▶ [Given request 1]: In the forum thread below, list the qualities the first poster gives for the female German Shepherd they adopted.

# Clovis, NM



## debra86 (May 6, 2010)

Hello all, 
We just adopted a female GSD yesterday from a kill-shelter! The kill-shelter just posted up a new GSD dog TODAY and we would LOVE to adopt him but we do not have the space for two big dogs. Both GSD (the one we adopted and the male listed) were found near each other. The owner (whoever that is) lets them roam around on busy streets and does not care for them. =( The GSD female we adopted is PERFECT. She's calm, listens, intelligent, and great with my 8 month old son. It has only been a little over 24 hours with her but she's amazing. I am trying to find a home for the male GSD since I'm thinking his temperment is the same. The shelter gives the dogs 3-6 days to "live" and sometimes LESS if they run out of room in the cages. =( It's extremely sad and I just don't know what to do. I'm trying to talk my husband into adopting the male as well but I am not having any luck. I'm thinking they are brother/sister! 
Adoptable German Shepherd Dog: Cage #21 (30313): Petfinder

that is the link....


----------



## csaiz (Dec 21, 2006)

There are 2 GSD Rescues in New Mexico. One in Albuquerque qne one in Las Cruces. Did you get in touch with them?


----------



## debra86 (May 6, 2010)

Records from a data source:
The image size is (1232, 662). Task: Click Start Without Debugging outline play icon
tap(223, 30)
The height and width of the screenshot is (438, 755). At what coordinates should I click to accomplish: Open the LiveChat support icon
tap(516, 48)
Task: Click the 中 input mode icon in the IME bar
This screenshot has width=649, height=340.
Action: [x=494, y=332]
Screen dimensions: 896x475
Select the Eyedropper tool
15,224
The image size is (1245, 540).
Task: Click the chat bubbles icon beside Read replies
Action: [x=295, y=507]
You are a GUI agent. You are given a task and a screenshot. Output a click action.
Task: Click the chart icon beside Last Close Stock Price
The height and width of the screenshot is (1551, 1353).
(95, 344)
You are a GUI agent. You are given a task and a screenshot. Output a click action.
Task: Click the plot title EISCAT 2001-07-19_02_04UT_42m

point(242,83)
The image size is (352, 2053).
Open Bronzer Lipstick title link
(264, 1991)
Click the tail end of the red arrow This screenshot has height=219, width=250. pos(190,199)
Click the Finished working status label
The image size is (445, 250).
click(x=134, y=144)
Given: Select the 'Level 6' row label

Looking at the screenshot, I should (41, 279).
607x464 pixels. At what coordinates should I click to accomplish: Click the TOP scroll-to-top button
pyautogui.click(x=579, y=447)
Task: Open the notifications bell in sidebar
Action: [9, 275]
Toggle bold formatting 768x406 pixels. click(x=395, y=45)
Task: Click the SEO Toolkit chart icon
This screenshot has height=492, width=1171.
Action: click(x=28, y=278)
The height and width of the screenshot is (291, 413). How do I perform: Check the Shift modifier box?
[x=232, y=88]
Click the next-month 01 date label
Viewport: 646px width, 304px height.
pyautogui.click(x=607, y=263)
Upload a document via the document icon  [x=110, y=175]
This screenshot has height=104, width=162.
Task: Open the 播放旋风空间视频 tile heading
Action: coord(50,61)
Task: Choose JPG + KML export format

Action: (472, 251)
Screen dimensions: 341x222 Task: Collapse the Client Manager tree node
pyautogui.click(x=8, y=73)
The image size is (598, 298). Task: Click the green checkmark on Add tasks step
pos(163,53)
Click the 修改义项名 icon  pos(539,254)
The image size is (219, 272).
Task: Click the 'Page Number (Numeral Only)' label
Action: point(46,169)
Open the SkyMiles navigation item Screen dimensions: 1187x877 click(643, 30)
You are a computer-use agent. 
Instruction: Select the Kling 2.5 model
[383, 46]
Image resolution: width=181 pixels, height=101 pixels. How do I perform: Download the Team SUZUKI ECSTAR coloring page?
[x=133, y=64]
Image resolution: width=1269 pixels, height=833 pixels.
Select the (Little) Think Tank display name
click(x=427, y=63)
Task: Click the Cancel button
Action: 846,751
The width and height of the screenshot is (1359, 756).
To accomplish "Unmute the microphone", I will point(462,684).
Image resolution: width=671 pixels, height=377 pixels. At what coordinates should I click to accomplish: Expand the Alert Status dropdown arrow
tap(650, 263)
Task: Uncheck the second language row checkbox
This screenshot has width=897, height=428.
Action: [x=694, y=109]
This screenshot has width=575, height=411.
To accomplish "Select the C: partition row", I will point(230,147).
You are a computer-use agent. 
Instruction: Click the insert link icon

▶ [Given request 2]: Output everything in the records from the line containing "The height and width of the screenshot is (291, 413)." down to the line containing "pyautogui.click(x=607, y=263)", both of those lines included, word for word.

▶ [Expected output 1]:
- Calm
- Listens
- Intelligent
- Great with the poster's 8-month-old son

▶ [Expected output 2]:
The height and width of the screenshot is (291, 413). How do I perform: Check the Shift modifier box?
[x=232, y=88]
Click the next-month 01 date label
Viewport: 646px width, 304px height.
pyautogui.click(x=607, y=263)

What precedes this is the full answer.